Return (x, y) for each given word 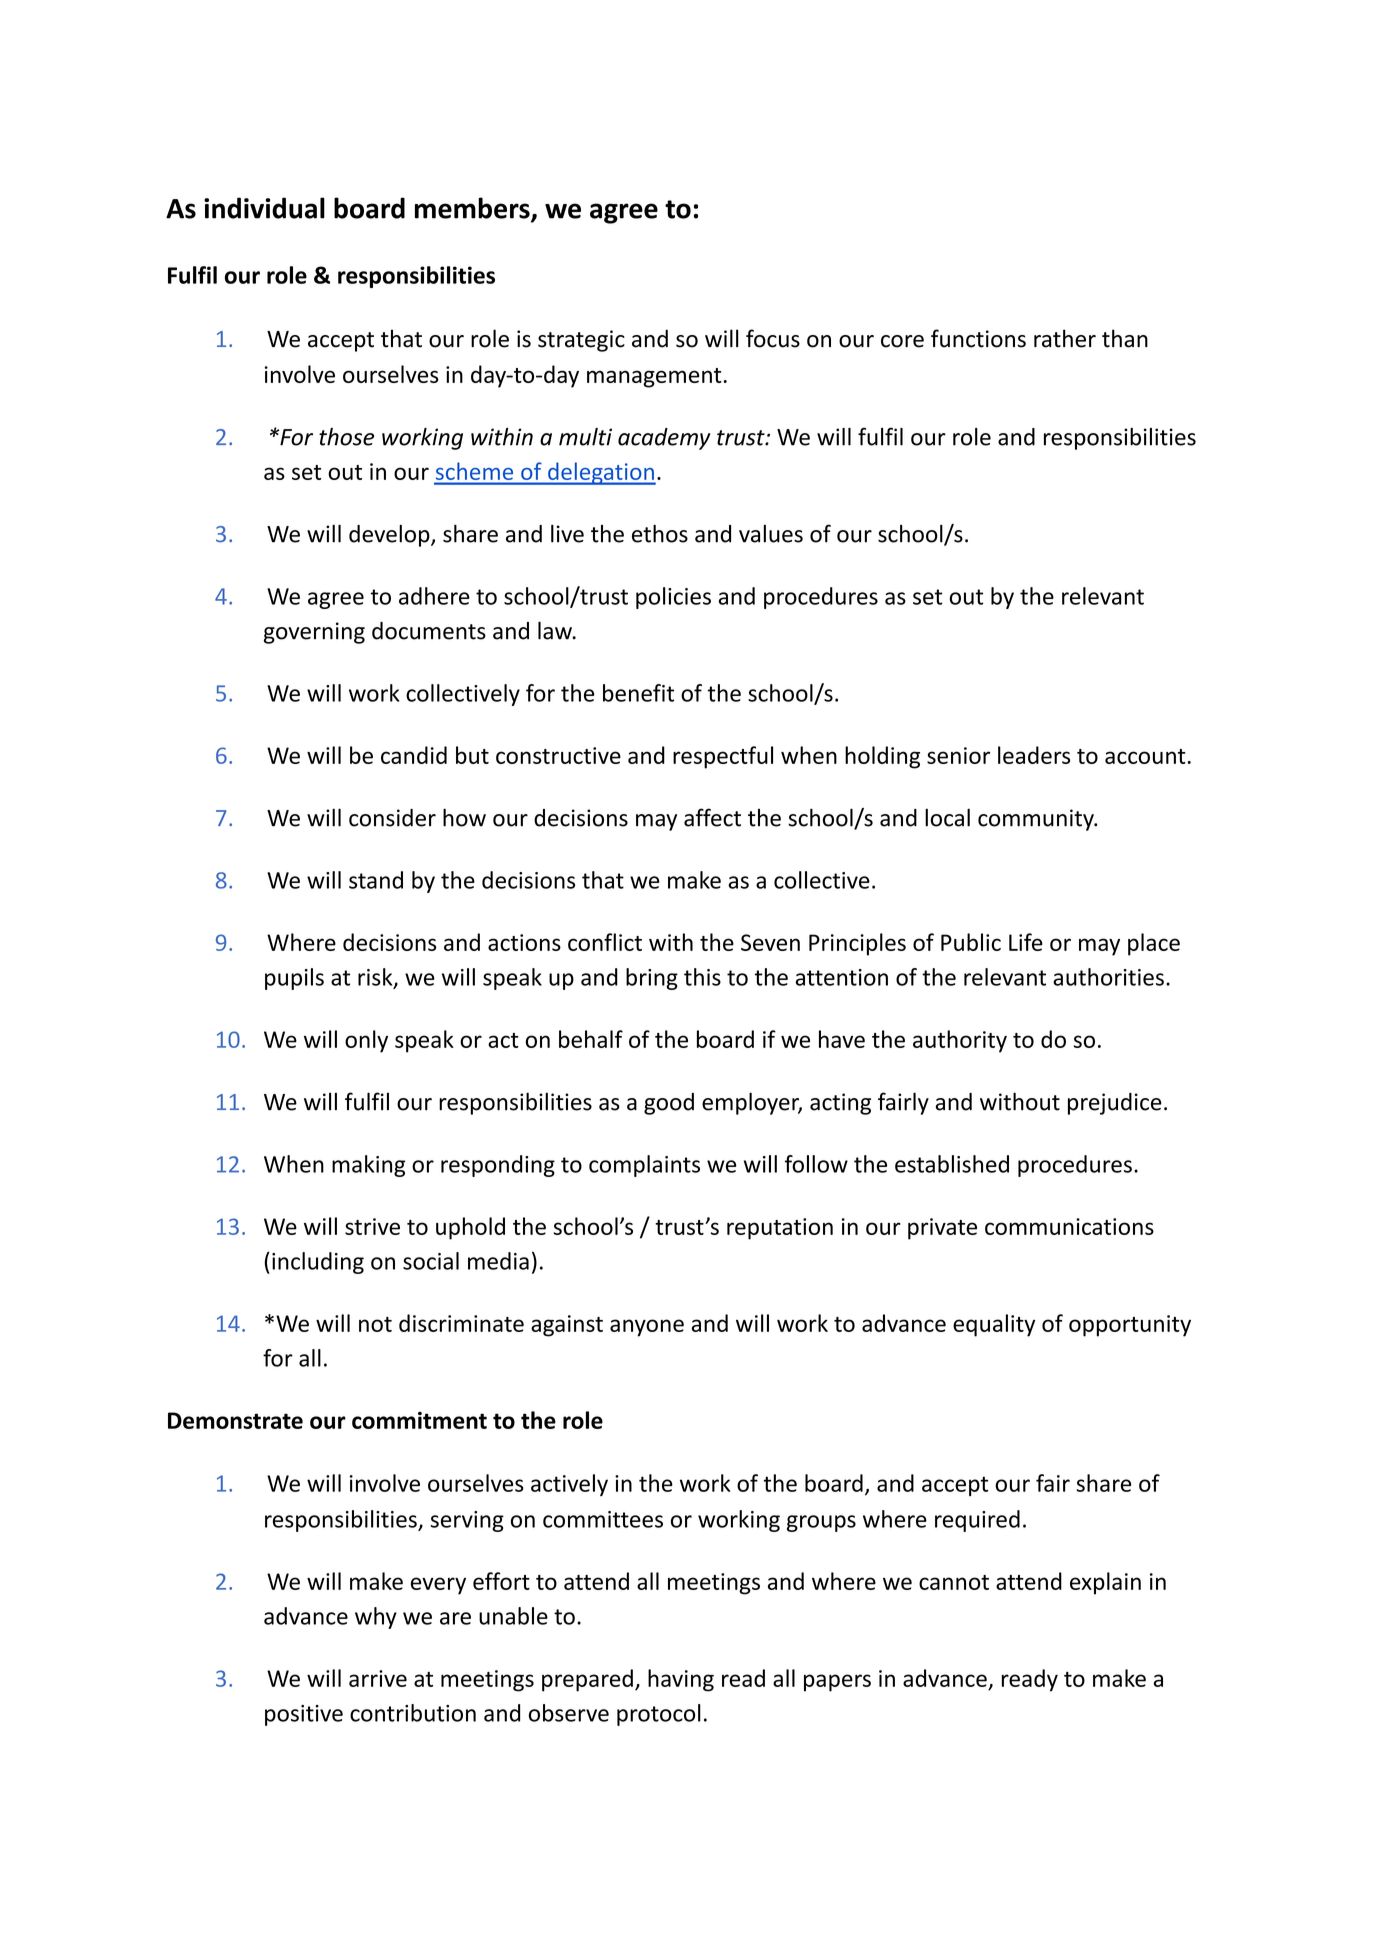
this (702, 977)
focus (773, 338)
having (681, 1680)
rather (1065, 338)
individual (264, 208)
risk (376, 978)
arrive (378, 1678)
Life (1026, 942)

**EXERCISE REQUIREMENTS:**
Please repeat the material above, swapping "given" for "listed" and changing nothing else. Leave out the picture.

**REPLY:**
Return (x, y) for each listed word 
this (702, 977)
focus (773, 338)
having (681, 1680)
rather (1065, 338)
individual (264, 208)
risk (376, 978)
arrive (378, 1678)
Life (1026, 942)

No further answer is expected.